Touring Taipei - Back to the Future

Cindy Wu
Feb 15, 2001

Going home is supposed to be like treading down the memory lane. It's hardly so this time. Not many things from my childhood are left standing. The Taipei before my eyes was something completely new, something that did not existed in my imagination of what Taipei would be like in the future of my past. Perhaps, it is because in the past I had never included Taipei in my future. I belonged to the generation that "came to Taida and went to America". I left Taipei in 1985, when buses were still the major means of transportation and though economic outlooks were good, personal wealth was not prevalent and not many people owned cars. Department stores we had some but not as big and many nor were they stocked with so many brand names and so many merchandises. Roads were being constructed but the the boundaries of Taipei were still being drawn north to Yuen Shan, where the City Zoo used to be, west to Wan Hwa, where the famous Lun Shan Temple is, south to Gong Guan, where Taida is and east to Soong Shan, where the International Airport used to be. When did it become such a sprawling metropolitan?

Sure Taipei was expanding even back then but a trip to Dan Shui, where the Dan Shui River enters the ocean or to Mu Tsar where the City Zoo is today took about two hours and could hardly be done on a spur of the moment like we did this time. Even when I visited four years ago, the vision of Taipei today still eluded me. The Rapid Transit was on its way but its construction only made the traffic situation worst. I remembered not being able to cross the street even when the lights turned green in our favor because the motorcycles kept zooming by making right turns that one had to step in front of them in order to cross. After watching the motorcyclists gingerly avoiding collision with the pedestrians for a week, I finally got used to the idea that it's a risk you'd have to take if you ever wanted to get to the other side. What a difference four years made. Considerable amount of cars and motorcycles stayed off the road this time we visited.

Rapid Transit, that's what makes Taipei the modern science-fictional version of an old childhood neighborhood. Never would I have imagined Taipei with the subways when I was growing up. How could I? I only experienced the subways for the very first time when I left Taipei in 1985 and landed in New York. What New York City has is a hundred-year old system with dirty rusty cars and dim holes in the ground. What we rode on in Taipei is a fleet of brand new, immaculately clean, modern mass transportation vehicles arriving in grand underground stations in jet-like speed. The Rapid Transit took us to Dan Shui in thirty minutes, to Mu Tsar in fifteen. It took us around town and even has a main street of its own. On one rush hour trip when we had to take the taxi, the Rapid Transit took hundreds of would-be competitions off the road and cut our commute time considerably shorter than what would have been.

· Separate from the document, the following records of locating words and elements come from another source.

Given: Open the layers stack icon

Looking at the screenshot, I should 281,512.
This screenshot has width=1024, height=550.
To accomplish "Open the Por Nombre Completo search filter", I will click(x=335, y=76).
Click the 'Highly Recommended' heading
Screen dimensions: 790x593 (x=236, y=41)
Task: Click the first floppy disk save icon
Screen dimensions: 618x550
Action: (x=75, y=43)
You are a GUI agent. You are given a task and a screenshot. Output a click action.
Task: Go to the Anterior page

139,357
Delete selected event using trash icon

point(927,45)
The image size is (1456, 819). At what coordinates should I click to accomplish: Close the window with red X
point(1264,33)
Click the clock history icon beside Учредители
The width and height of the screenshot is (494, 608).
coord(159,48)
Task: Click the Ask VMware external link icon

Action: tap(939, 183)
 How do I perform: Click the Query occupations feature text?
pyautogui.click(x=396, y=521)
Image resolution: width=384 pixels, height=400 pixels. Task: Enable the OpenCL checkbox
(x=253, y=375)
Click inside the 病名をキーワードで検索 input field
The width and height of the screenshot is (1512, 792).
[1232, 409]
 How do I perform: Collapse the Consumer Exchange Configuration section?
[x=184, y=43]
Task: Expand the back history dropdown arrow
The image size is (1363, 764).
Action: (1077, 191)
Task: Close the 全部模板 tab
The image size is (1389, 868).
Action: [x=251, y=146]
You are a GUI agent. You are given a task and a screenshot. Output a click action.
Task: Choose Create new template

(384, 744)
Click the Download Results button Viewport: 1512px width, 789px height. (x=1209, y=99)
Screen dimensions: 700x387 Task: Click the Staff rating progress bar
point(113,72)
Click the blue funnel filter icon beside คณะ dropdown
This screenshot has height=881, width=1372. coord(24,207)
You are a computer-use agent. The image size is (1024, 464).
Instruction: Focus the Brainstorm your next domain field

Perhaps it was also the weather that made our visit so pleasant this time. It helped to have visited Taipei in November when one could enjoy a stroll along the city sidewalks without drenching in sweat. The humid weather still showed its force when a couple of late year typhoons got too close bringing flood and muggy summer-like temperature of 85 degrees Fahrenheit. While walking around the City Hall neighborhood, I noticed there are more small parks and tree-lined sidewalks for pedestrians now. It is not only the City Hall area. I noticed the same when I walked from Suchou University to the National Palace Museum. There was a little but exquisite little park on the side of the road with a lily pond old oak trees and stone steps.

When I was a child, the zoo I visited had animals in cages lined closely to one another. The Taipei City Zoo we visited this time has different habitats for animals from different climates. It took us two hours to walk from one end to another. The Shi Lin Presidential Residence was another pleasant surprise. The gardens there took on so many forms that one could easily spend a half day there without being bored. The only place that did not change much is the National Palace Museum. They must have moved it closer, because getting there was a lot easier and quicker.

"You can never go home again." But I have gone to a much better place this time.